Arrays
Array[T] (or its shorthand [T]) holds an ordered, indexable, growable sequence of values of one type.
Creating
let xs: [Int] = [1, 2, 3];
let empty: [String] = [];
let zeroes: [Int] = Array(repeating: 0, count: 10);
The literal syntax [a, b, c] infers the element type from the contents; an empty literal needs the type written.
Indexing
var xs = [1, 2, 3];
let first = xs(0); // 1
xs(0) = 99; // requires xs to be `var`
The default subscript panics on out-of-bounds. For a non-panicking lookup, use the checked: variant which returns Optional[T]:
let xs = [1, 2, 3];
let i = 5;
if let .Some(v) = xs(checked: i) {
println("\(v)");
}
Other subscript variants cover common access patterns:
let xs = [1, 2, 3];
let i = 1;
xs(unchecked: i); // skips the bounds check (UB if out of range)

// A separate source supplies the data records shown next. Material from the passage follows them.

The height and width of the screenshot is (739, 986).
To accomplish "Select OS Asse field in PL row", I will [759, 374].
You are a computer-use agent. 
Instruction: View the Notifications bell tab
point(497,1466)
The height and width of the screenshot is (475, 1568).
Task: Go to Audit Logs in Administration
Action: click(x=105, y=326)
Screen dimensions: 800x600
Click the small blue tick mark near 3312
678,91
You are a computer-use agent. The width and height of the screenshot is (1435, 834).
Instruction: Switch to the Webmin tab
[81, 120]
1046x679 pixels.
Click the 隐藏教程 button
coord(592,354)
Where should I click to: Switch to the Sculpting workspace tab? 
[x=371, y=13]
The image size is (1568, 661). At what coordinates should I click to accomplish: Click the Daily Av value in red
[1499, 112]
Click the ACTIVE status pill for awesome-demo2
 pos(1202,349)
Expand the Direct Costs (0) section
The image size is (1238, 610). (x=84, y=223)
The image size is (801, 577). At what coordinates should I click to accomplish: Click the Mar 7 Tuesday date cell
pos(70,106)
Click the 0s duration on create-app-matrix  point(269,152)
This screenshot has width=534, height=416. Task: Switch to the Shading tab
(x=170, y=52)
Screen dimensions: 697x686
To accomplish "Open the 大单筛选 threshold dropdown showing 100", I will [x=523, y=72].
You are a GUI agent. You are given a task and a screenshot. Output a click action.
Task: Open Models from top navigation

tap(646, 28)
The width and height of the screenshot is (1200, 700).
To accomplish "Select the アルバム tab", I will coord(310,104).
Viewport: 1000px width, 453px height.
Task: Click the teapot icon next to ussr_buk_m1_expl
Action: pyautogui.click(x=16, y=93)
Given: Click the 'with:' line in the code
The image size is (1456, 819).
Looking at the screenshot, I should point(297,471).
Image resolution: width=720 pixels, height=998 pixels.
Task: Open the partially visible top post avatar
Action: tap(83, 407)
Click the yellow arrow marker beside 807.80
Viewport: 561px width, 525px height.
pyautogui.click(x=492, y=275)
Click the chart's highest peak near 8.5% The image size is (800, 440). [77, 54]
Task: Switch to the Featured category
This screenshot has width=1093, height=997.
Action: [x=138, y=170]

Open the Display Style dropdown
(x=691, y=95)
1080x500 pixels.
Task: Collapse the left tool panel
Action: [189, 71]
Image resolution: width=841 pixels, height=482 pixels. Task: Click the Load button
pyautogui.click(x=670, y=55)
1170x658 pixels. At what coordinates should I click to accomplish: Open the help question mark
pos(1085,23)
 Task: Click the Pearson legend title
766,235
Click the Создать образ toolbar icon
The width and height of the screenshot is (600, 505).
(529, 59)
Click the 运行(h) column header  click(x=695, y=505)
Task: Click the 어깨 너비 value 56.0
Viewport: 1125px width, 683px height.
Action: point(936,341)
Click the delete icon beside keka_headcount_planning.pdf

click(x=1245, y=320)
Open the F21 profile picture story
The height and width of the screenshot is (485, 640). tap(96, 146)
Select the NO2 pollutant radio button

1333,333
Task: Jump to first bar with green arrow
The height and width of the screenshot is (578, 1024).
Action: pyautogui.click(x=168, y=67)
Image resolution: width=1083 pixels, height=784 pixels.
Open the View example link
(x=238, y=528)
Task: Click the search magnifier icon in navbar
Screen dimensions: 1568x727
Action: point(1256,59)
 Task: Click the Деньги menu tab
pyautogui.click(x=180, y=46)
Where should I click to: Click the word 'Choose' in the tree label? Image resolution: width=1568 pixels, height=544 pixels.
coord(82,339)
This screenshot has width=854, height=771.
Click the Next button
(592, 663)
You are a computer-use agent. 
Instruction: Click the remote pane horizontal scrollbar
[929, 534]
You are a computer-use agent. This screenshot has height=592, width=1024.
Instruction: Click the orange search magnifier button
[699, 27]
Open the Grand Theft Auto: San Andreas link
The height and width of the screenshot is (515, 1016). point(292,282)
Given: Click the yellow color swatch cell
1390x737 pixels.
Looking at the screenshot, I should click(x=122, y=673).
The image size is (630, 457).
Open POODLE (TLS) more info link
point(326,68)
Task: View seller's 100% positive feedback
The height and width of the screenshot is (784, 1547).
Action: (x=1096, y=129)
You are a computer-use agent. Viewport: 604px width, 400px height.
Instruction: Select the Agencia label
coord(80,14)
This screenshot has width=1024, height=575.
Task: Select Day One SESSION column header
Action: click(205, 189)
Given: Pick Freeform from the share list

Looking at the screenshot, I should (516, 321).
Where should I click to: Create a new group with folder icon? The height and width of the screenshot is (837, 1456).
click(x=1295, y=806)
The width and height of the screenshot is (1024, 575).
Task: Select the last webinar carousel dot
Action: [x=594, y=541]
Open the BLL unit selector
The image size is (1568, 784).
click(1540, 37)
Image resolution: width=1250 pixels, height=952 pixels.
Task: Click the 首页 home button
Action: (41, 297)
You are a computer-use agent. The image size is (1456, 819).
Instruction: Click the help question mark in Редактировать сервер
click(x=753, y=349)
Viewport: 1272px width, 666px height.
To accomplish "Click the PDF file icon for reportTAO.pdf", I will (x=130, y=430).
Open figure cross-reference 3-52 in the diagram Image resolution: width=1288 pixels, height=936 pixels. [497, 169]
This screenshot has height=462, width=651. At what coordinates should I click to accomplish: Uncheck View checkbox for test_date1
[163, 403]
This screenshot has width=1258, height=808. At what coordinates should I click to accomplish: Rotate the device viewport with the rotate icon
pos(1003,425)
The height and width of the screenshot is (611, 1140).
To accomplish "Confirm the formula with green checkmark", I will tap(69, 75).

xs(0..<3); // ArraySlice[T]; panics if range is out of bounds
xs(checked: 0..<4); // Optional[ArraySlice[T]]
Common methods
var xs = [3, 1, 4, 1, 5];
xs.count; // number of elements
xs.isEmpty; // count == 0
xs.first(); // Optional[T]
xs.last(); // Optional[T]
xs.append(4); // mutates; xs must be `var`
xs.insert(0, at: 0);
xs.remove(at: 1); // returns the removed T
xs.pop(); // returns Optional[T]; removes the last
xs.popFirst(); // returns Optional[T]; removes the first
xs.contains(2); // Bool
xs.firstIndex(of: 2); // Optional[Int64]
xs.sort(); // requires T: Comparable, mutates
xs.sorted(); // non-mutating, returns a new Array
xs.reverse(); // mutates
xs.reversed(); // non-mutating, returns a reversed view
Iterator chain
Arrays have eager map and filter(where:) that return new arrays, and an iter() method that starts a lazy chain. See Iterators for the full set:
let xs = [1, 2, 3, 4, 5];
let doubled = xs.map { it * 2 }; // eager; returns a new Array
let evens = xs.filter(where: { it % 2 == 0 }); // eager; returns a new Array
let sum = xs.iter().fold(from: 0, by: { (acc, n) in acc + n });
let any = xs.iter().any(where: { it > 100 });
Adapters reached through iter() are lazy until a terminal operation forces them — those chains stay efficient even on long arrays. map and filter(where:) called directly on the array are eager and allocate their result up front.